TThe work of caring for someone is not natural. No one is born knowing how to do it; no group of people naturally excels at it. In point of fact, care work, with its focus on mess and need and domestic tedium, is often hard, and very unpleasant; it’s not something people do without a compelling reason.

We need to state all of this up front, because — here in the Year of Our Lord 2019 — we are finally having a conversation about our society’s obligation to support the child care workers, home health aides, and family members who have to perform this work. These people are often marginalized, exploited, and, in all cases, desperately underpaid. This is because nearly all of them are women, and they’re doing work that we think women “naturally” want to do.

We would rather believe that women are simply tenderhearted creatures, born knowing how to wipe noses and make recalcitrant toddlers take their medicine.
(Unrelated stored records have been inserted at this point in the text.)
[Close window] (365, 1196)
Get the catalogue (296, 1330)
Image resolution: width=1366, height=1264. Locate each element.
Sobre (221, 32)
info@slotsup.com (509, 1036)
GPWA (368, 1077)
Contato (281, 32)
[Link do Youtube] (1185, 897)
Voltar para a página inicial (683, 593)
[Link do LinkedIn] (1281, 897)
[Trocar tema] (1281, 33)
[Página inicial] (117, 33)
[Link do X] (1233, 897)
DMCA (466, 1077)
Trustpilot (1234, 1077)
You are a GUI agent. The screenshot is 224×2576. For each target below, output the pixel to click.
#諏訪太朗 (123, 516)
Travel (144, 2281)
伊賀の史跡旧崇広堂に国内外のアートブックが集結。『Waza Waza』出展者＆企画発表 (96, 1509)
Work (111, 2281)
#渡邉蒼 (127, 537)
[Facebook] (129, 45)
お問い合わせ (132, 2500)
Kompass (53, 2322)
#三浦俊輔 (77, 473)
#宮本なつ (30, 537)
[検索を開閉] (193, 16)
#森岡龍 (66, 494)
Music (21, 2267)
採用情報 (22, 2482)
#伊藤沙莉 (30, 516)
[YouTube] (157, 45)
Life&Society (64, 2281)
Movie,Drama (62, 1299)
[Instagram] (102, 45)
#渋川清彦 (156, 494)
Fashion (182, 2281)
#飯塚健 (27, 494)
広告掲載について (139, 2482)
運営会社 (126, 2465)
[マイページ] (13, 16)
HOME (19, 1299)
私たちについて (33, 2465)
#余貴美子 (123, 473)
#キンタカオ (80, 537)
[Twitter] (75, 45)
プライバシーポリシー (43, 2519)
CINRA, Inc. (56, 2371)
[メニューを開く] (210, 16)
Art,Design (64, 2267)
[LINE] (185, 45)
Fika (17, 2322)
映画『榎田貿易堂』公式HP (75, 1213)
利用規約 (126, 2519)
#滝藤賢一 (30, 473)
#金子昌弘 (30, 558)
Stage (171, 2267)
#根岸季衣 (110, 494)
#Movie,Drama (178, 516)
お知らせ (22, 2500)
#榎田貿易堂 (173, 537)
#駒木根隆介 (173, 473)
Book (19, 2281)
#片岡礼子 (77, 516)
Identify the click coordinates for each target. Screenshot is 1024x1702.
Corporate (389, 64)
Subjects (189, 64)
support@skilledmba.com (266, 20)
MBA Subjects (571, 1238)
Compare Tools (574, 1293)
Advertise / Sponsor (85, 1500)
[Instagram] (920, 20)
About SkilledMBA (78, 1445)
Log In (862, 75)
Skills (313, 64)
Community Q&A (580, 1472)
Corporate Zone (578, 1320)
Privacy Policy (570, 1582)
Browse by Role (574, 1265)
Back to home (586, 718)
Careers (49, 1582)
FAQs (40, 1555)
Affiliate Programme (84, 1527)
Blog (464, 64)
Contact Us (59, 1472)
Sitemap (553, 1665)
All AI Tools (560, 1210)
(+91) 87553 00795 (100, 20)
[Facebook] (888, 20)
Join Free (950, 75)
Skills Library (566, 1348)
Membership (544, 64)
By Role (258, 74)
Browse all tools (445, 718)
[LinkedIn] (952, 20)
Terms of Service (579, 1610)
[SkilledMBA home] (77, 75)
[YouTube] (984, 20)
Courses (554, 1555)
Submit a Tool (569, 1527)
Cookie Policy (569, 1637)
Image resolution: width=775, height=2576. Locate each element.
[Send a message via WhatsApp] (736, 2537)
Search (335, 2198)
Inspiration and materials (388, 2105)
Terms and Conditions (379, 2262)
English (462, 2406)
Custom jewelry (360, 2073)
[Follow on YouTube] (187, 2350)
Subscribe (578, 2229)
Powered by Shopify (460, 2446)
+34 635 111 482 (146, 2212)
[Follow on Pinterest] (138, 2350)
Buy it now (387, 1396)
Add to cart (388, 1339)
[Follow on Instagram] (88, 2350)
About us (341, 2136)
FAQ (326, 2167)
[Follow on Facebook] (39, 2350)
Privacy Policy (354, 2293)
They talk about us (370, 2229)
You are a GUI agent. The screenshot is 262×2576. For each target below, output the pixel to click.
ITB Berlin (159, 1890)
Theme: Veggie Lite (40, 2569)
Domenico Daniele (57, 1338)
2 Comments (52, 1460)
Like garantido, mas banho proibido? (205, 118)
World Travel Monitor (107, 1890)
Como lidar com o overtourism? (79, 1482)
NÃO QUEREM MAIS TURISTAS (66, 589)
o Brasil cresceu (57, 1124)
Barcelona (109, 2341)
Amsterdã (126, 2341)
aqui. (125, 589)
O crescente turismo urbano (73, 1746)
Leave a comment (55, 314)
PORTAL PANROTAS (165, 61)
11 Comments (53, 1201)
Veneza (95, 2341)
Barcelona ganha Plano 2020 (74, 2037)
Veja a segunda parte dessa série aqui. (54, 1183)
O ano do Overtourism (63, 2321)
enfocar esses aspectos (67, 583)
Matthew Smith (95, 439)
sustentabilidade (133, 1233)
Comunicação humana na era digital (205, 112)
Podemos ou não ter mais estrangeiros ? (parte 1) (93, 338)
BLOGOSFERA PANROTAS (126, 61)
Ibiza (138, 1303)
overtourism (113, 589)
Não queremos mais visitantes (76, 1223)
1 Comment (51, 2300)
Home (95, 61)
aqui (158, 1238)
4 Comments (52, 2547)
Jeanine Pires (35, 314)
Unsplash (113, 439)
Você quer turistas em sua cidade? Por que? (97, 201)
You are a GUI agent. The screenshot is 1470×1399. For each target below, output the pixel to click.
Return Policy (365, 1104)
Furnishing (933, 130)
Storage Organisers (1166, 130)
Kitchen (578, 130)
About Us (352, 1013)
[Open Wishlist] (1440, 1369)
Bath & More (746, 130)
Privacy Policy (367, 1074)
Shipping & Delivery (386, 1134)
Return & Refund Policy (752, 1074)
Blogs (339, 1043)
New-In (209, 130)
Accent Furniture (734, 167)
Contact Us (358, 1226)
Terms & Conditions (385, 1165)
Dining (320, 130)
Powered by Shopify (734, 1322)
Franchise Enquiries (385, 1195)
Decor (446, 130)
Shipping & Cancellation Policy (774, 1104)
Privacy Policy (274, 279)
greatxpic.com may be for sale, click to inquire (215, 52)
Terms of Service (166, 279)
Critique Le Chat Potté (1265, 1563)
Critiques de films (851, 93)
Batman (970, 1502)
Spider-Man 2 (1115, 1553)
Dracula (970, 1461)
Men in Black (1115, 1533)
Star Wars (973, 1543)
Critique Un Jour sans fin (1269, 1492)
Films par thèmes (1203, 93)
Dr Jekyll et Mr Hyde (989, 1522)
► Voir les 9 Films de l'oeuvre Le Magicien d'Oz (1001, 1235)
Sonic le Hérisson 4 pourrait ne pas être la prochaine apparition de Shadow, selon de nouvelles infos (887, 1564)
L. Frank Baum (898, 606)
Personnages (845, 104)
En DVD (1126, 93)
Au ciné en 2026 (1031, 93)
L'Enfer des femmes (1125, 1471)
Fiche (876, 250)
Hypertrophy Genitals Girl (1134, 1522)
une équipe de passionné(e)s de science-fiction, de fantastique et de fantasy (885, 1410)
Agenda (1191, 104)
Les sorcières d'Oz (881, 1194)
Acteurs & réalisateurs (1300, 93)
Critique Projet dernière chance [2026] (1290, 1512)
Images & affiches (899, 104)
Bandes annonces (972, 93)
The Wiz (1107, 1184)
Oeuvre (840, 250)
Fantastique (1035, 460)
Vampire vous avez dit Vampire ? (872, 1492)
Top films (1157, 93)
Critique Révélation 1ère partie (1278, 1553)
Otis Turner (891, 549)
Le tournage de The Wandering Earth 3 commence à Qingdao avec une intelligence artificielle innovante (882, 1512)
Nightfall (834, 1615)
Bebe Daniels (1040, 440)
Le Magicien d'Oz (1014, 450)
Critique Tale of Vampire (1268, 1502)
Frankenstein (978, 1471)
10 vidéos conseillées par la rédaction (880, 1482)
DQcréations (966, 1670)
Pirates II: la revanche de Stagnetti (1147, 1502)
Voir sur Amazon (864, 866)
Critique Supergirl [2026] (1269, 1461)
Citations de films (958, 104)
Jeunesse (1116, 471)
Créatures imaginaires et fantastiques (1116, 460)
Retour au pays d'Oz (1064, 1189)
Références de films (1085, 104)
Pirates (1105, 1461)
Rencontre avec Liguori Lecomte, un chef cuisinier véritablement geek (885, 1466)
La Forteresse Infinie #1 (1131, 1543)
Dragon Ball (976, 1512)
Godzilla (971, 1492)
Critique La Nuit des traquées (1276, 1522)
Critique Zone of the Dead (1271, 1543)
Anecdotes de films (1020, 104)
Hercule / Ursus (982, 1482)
In a recent article in The New York Times on unpaid care work, we learn that women are disproportionately likely to drop out of the workforce, or at least radically scale back their participation, to care for sick or aging family members. That work is causing a statistically significant dent in women’s workforce participation; the Times cites figures from the Organization for Economic Cooperation and Development, which states that the United States ranked 30th among industrialized countries in the “participation of prime-age women in the workforce.” (That’s a big decline: In 2000, the United States ranked 17th.) Women who hop out of the workforce to care for aging relatives often can’t hop back in, or can’t get jobs of the same quality once they rejoin the workforce, which creates snowballing generational poverty and economic insecurity. Not only are these women unable to pay for their relatives’ end-of-life care, in the future, they will be unable to pay for their own.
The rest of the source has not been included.